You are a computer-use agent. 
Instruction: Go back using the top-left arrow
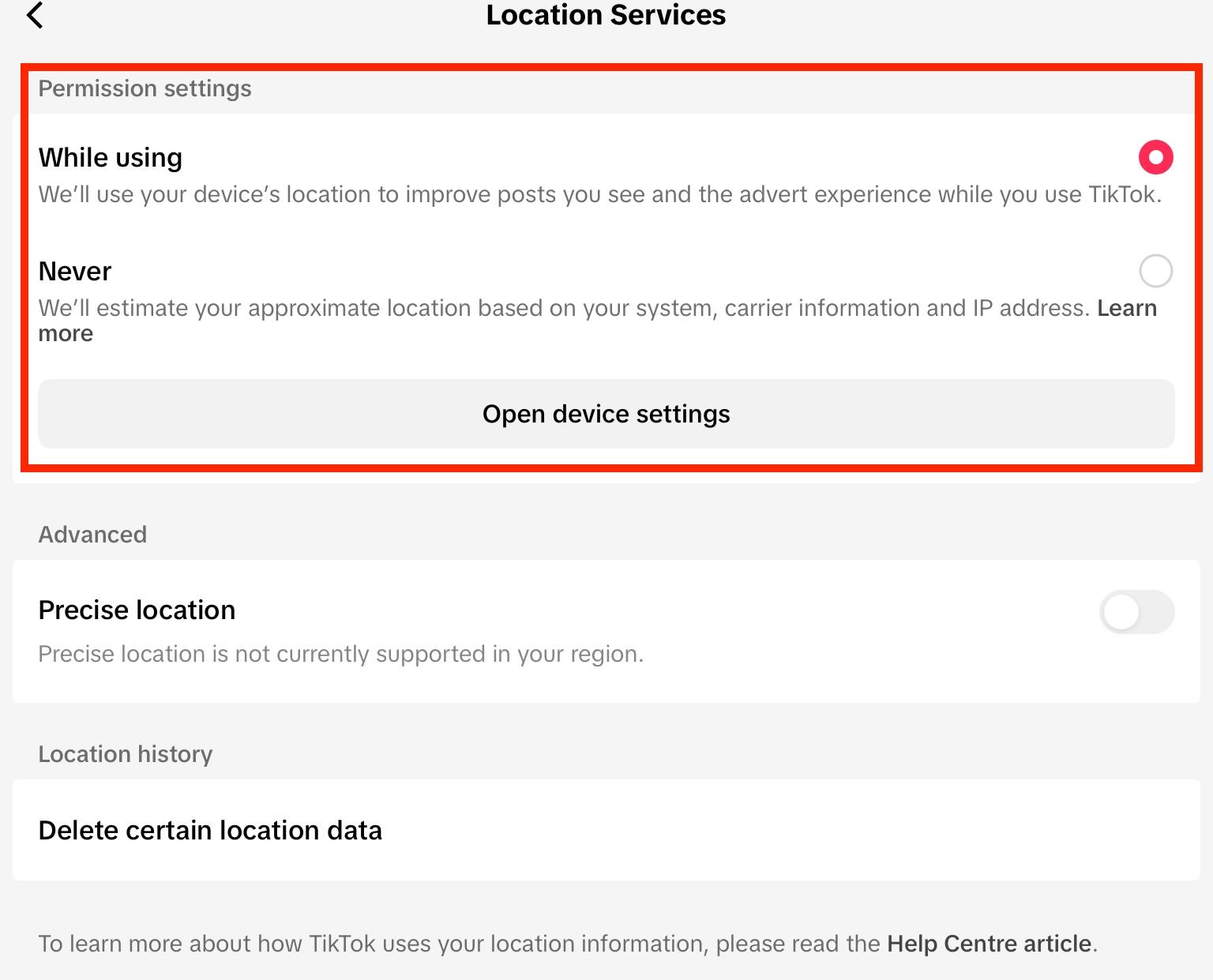coord(35,15)
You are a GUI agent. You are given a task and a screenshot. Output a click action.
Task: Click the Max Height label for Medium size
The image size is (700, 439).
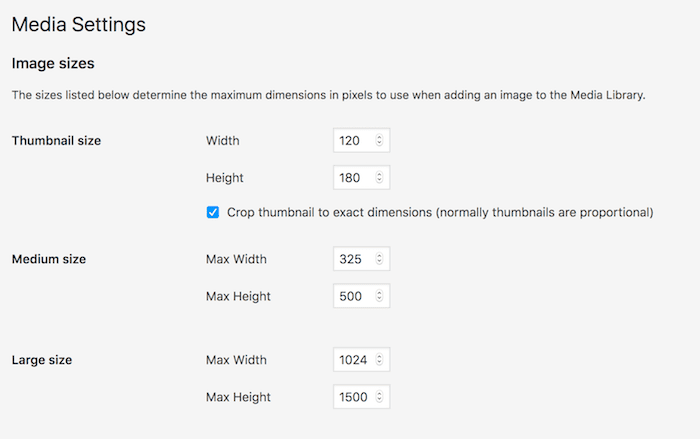coord(239,296)
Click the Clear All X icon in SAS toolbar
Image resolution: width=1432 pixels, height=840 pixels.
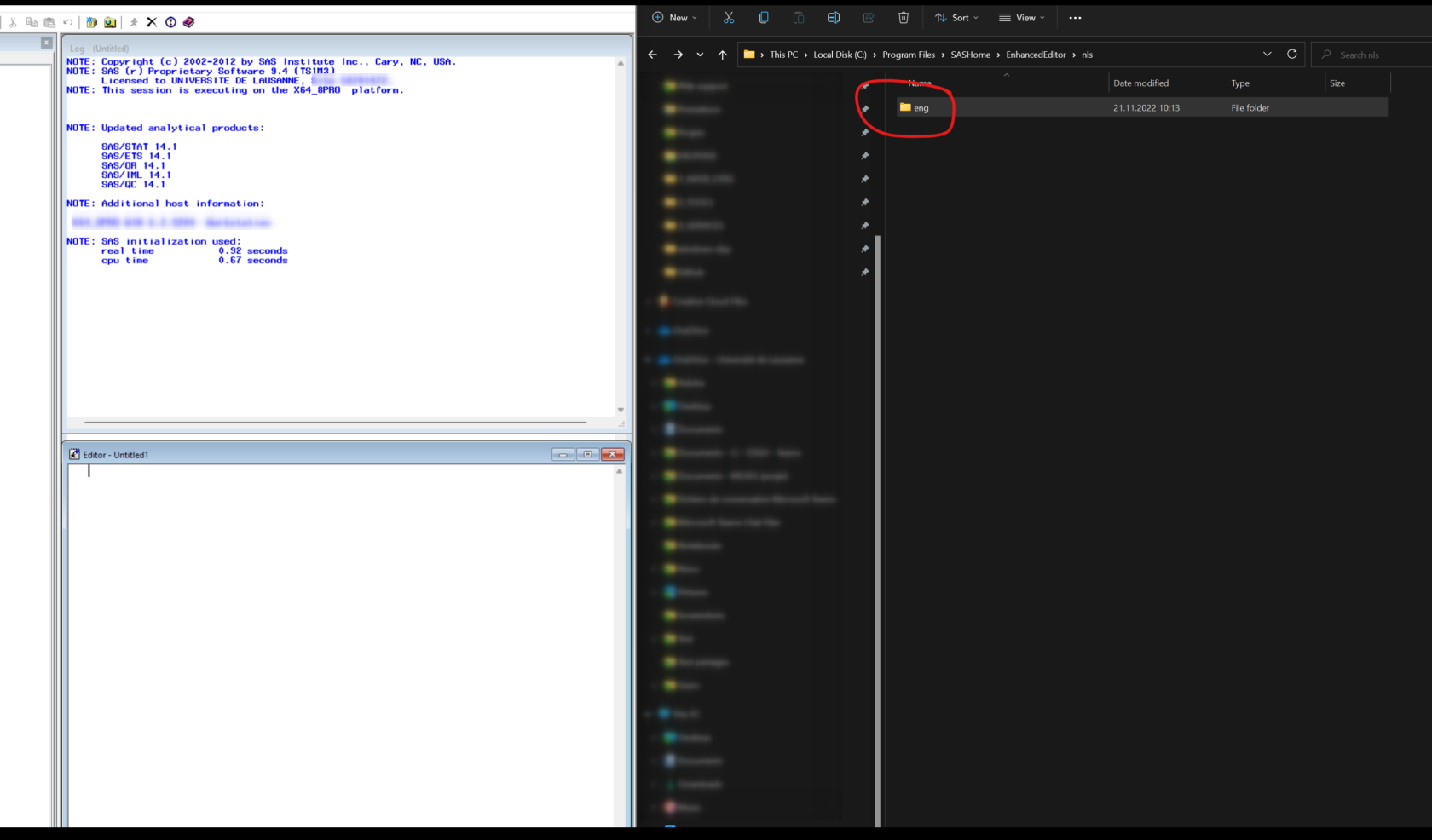coord(152,22)
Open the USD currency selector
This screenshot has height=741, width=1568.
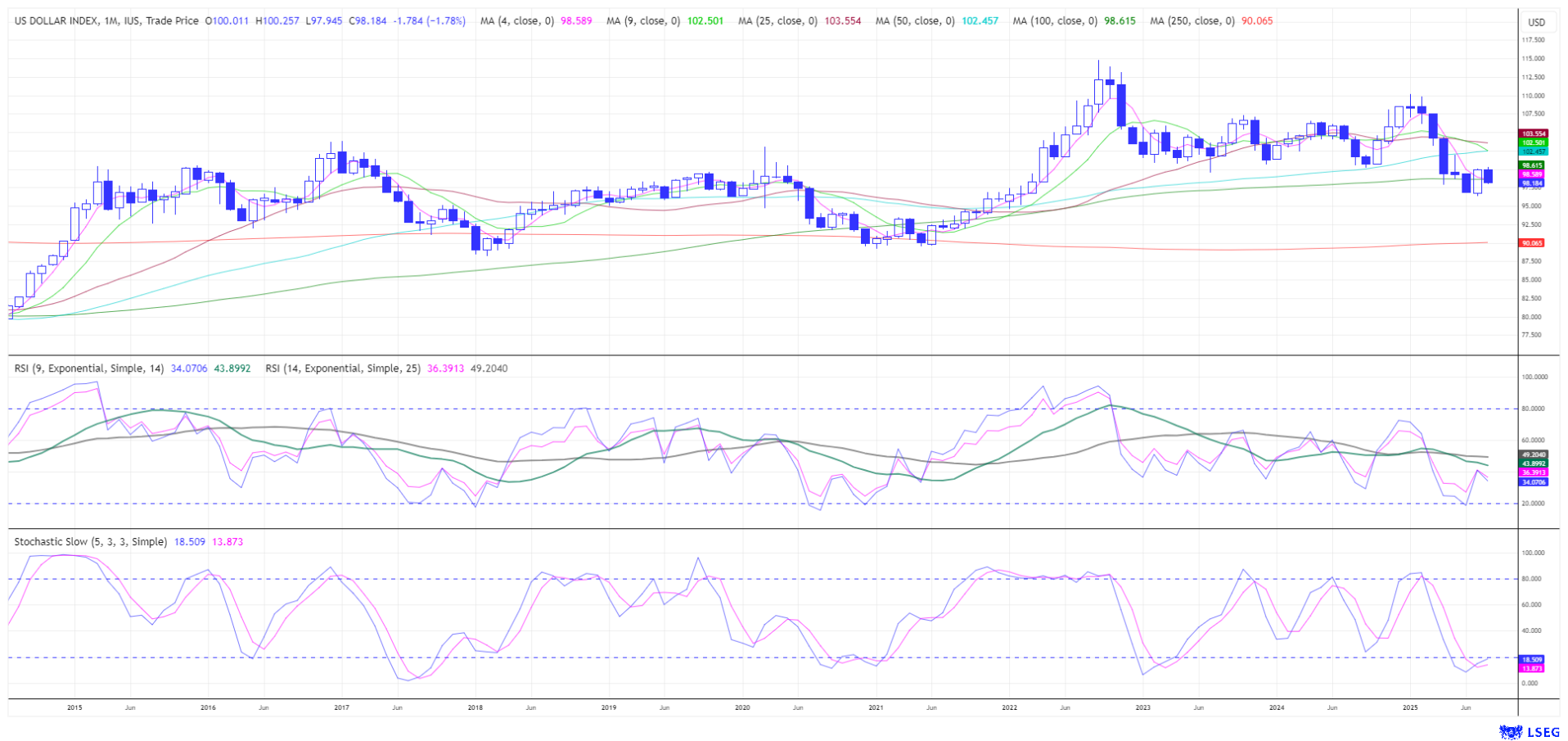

## WHAT IS REQUIRED
Going through the data above, count the lines where the string "agent" appears, and answer with only that number.

## RESPONSE
2